[Exercise goal]: Output only the lines below from the one containing "Una vida hecha poesía (92, 1096)" to the one containing "Agenda enero (99, 1002)", exactly as written, both ends kept.

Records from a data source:
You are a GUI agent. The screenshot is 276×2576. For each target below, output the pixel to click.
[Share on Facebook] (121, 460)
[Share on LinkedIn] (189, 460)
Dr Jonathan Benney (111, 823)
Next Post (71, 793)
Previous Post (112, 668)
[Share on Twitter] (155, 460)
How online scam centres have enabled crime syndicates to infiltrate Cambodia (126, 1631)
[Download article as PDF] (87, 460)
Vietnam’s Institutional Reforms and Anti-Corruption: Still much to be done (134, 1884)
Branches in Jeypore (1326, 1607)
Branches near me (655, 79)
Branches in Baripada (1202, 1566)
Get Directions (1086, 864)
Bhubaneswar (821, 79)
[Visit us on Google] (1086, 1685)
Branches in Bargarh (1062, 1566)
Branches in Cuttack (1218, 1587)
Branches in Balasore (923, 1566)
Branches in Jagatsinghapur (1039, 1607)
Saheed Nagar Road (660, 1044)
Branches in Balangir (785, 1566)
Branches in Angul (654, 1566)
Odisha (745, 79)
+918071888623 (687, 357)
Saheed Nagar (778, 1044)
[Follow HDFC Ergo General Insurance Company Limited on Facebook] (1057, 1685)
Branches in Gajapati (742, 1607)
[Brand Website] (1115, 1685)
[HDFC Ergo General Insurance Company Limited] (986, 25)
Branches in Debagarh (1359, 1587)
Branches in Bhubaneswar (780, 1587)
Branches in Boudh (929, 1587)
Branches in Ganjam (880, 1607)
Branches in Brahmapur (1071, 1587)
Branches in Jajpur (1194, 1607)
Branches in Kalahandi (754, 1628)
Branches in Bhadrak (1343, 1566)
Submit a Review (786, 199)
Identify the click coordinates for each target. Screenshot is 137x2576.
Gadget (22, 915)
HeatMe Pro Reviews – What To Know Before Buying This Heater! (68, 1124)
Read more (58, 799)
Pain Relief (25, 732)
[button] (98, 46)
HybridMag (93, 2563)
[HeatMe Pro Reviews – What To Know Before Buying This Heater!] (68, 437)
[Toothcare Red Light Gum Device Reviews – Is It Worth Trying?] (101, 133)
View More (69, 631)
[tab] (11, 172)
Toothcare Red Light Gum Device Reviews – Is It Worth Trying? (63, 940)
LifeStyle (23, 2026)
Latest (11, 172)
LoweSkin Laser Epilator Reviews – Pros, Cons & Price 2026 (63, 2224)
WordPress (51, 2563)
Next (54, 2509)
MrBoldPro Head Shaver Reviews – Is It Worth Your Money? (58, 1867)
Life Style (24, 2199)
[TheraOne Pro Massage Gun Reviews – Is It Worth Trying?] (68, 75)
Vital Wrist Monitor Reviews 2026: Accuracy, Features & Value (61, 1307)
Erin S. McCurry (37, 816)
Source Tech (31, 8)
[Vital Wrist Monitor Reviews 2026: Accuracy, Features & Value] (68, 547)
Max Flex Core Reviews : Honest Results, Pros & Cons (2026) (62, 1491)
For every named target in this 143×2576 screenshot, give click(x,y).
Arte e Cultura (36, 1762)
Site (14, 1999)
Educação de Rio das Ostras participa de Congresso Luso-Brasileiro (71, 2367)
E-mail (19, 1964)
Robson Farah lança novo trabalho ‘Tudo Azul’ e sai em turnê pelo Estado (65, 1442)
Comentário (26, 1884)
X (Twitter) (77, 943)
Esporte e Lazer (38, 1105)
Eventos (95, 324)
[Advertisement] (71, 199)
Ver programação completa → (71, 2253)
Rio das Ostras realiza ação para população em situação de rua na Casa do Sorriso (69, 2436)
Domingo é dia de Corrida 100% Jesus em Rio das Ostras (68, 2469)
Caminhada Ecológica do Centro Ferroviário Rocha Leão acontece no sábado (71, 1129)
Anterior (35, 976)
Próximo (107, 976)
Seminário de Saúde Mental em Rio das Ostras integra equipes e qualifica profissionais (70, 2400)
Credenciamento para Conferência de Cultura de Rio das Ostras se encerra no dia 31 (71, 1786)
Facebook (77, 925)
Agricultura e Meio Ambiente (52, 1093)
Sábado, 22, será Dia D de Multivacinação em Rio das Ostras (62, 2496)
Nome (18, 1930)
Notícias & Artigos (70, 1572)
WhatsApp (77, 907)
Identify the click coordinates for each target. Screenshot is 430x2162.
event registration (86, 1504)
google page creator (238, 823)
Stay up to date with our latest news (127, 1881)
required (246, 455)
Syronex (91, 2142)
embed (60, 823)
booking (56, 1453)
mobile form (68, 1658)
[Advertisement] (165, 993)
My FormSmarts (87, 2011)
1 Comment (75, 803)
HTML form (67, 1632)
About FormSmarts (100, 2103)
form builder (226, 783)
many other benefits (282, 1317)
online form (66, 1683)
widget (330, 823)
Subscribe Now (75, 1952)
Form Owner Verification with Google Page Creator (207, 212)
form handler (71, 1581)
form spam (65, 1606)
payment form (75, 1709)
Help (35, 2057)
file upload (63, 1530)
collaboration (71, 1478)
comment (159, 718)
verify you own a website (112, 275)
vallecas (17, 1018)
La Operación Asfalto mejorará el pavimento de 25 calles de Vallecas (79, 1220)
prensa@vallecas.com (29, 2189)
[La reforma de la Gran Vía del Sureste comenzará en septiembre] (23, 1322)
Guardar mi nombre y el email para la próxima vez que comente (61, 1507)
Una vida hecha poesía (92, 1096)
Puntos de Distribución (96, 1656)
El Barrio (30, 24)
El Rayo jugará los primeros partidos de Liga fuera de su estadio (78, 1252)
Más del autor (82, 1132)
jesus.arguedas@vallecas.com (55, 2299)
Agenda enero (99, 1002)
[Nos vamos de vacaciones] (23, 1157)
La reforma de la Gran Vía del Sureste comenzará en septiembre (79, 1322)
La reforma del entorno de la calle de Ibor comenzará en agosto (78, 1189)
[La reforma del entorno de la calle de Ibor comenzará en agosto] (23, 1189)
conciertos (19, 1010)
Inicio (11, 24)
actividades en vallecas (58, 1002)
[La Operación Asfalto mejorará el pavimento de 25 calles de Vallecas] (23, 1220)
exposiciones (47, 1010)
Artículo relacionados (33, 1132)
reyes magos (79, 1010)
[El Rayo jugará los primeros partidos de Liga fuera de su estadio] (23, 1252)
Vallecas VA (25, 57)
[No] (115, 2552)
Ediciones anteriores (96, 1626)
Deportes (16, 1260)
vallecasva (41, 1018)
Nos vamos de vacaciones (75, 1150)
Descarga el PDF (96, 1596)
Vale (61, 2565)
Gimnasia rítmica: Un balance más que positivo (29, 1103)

[The answer]:
Una vida hecha poesía (92, 1096)
Puntos de Distribución (96, 1656)
El Barrio (30, 24)
El Rayo jugará los primeros partidos de Liga fuera de su estadio (78, 1252)
Más del autor (82, 1132)
jesus.arguedas@vallecas.com (55, 2299)
Agenda enero (99, 1002)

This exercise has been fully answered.